The bacterial superantigen (SAg) staphylococcal enterotoxin A (SEA) is a potent inducer of CTL activity and cytokine production in vivo. To engineer SAg for cancer immunotherapy, we genetically fused SEA to a Fab fragment of the C215 tumor‐reactive antibody. Strong reduction of lung metastasis was seen in mice carrying established lung metastases of the poorly immunogenic B16‐C215 melanoma after Fab–SEA therapy. However, important anti‐tumor effector functions, such as IFN‐γ secretion and CTL activity, gradually declined during therapy. In this study, we show that Fab–SEA immunotherapy is strongly potentiated by Fab–IL‐2 co‐administration. Combined Fab–IL‐2 and Fab–SEA therapy prolongs the immune response in vivo, limits the development of immunological unresponsiveness and promotes maximal anti‐tumor effects.
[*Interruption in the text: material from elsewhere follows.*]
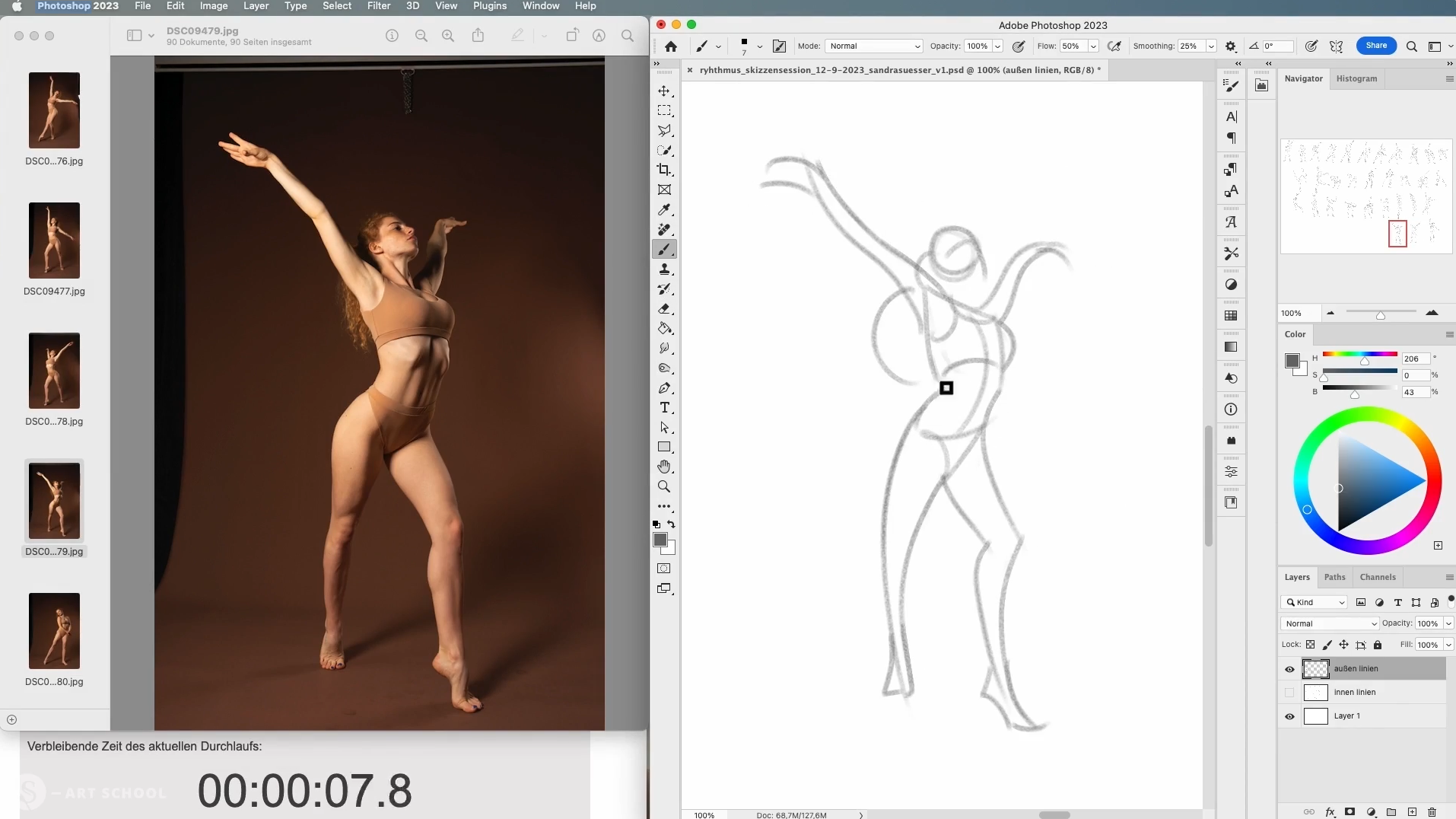Image resolution: width=1456 pixels, height=819 pixels.
Task: Switch to the Channels tab
Action: [1377, 577]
Significantly prolonged survival was noted in tumor‐carrying animals treated with Fab–SEA/ Fab–IL‐2 as compared with Fab–SEA or Fab–IL‐2 alone. Combination therapy resulted in complete cure in 90% of tumor‐bearing animals, whereas only 10% long‐term survival was seen in Fab–SEA or Fab–IL‐2‐treated animals. Single Fab–SEA therapy induced a hyporesponsive state after 2 cycles of treatment. In contrast, the immune response after combination therapy was characterized by substantially augmented IFN‐γ and TNF‐α production and strong CTL activity. Our data demonstrate that combined Fab–SEA and Fab–IL‐2 therapy prolongs the immune response in vivo and induced long‐term survival of more than 90% of the animals carrying the highly aggressive B16 melanoma. Int. J. Cancer 81:156–163, 1999. © 1999 Wiley‐Liss, Inc.